__REQUIREMENT 1__
Copy the passage on the Devonshire titles word for word, from "To add to the" to "overlords ever since.".

__EXCERPTED TEXT__

To add to the confusion, for many decades, the title of “Duke of Devonshire” was preceded by the “Earl of Devonshire.” The Dukes of Devonshire historically have had few or no particular links to Devon, and have largely been closely-connected to Derbyshire in the north Midlands – their ancestral seat is Chatsworth House, which is near Chesterfield.

A quaint urban myth that has common traction in the south-west of England is therefore that the Dukedom was only established because some short-sighted civil servant during the reign of William III had misread “Duke of Derbyshire” during a ceremony of ennoblement. To avoid embarrassment, the mistake was simply allowed to stick, and so Devon has had to put up with two aristocratic overlords ever since.

Although a charming notion, it is clearly untrue, given the prior history of the “Earldom of Devonshire.” That title appears to have been established in 1603, early in the reign of William’s great-grandfather, James I, but to reiterate, we are not certain why it was created. There had been no Earl of Devon since the days of Mary I, due to the Earl of the 1550s getting caught up in the Thomas Wyatt rebellion. It would have made more sense simply for James to revive the old title, but instead he created a new one.

This might have been okay, except that the Earldom of Devon was brought out of limbo in the 19th Century, and retroactively bestowed upon intervening generations of the Courtenays. The Dukedom of “Devonshire” was not done away with at the same time, and so the paradox of both the Cavendish and Courtenay families claiming supremacy over the county has remained in place ever since.

__REQUIREMENT 2__
Find every row below that contains the word "Select" and copy each of those rows.

__LISTED ENTRIES__
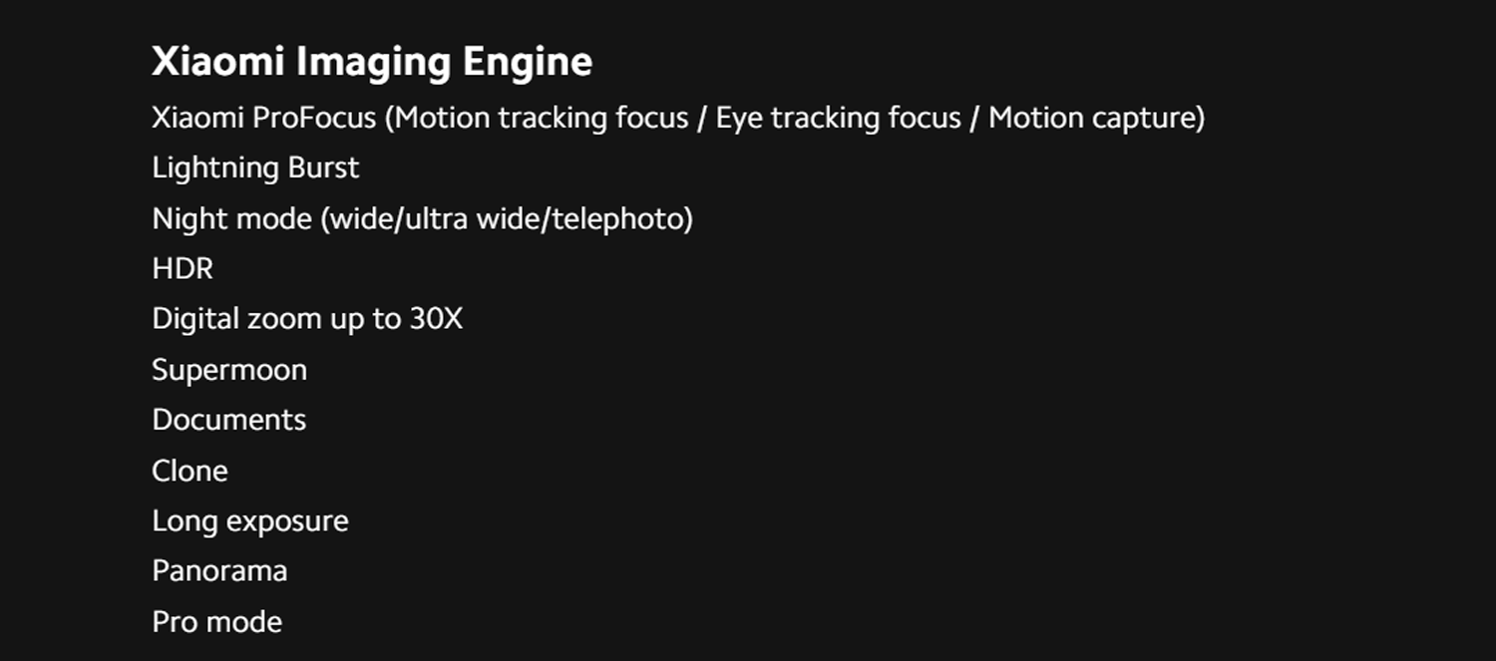This screenshot has width=1496, height=661.
Task: Select the Pro mode line
Action: [x=217, y=622]
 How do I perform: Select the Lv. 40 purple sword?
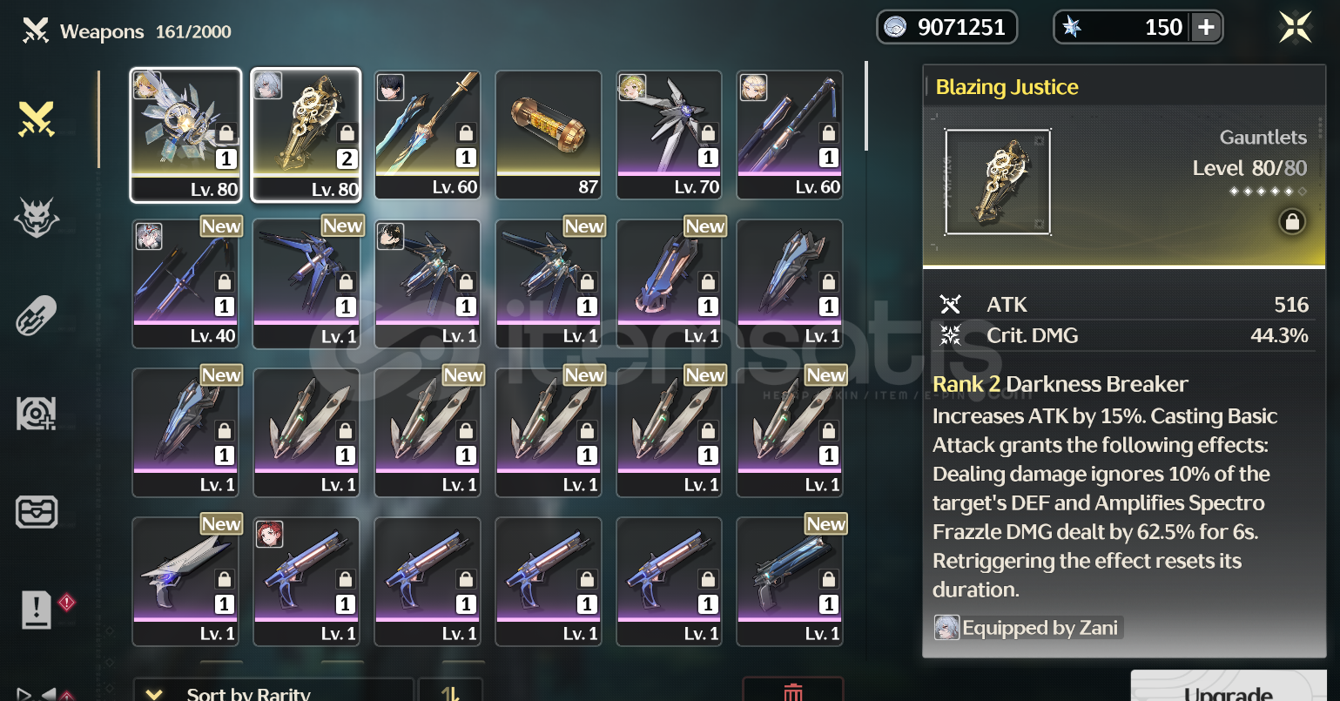pyautogui.click(x=185, y=284)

__EXPECTED ANSWER 1__
To add to the confusion, for many decades, the title of “Duke of Devonshire” was preceded by the “Earl of Devonshire.” The Dukes of Devonshire historically have had few or no particular links to Devon, and have largely been closely-connected to Derbyshire in the north Midlands – their ancestral seat is Chatsworth House, which is near Chesterfield.

A quaint urban myth that has common traction in the south-west of England is therefore that the Dukedom was only established because some short-sighted civil servant during the reign of William III had misread “Duke of Derbyshire” during a ceremony of ennoblement. To avoid embarrassment, the mistake was simply allowed to stick, and so Devon has had to put up with two aristocratic overlords ever since.

__EXPECTED ANSWER 2__
Task: Select the Pro mode line
 How do I perform: Select the Lv. 40 purple sword?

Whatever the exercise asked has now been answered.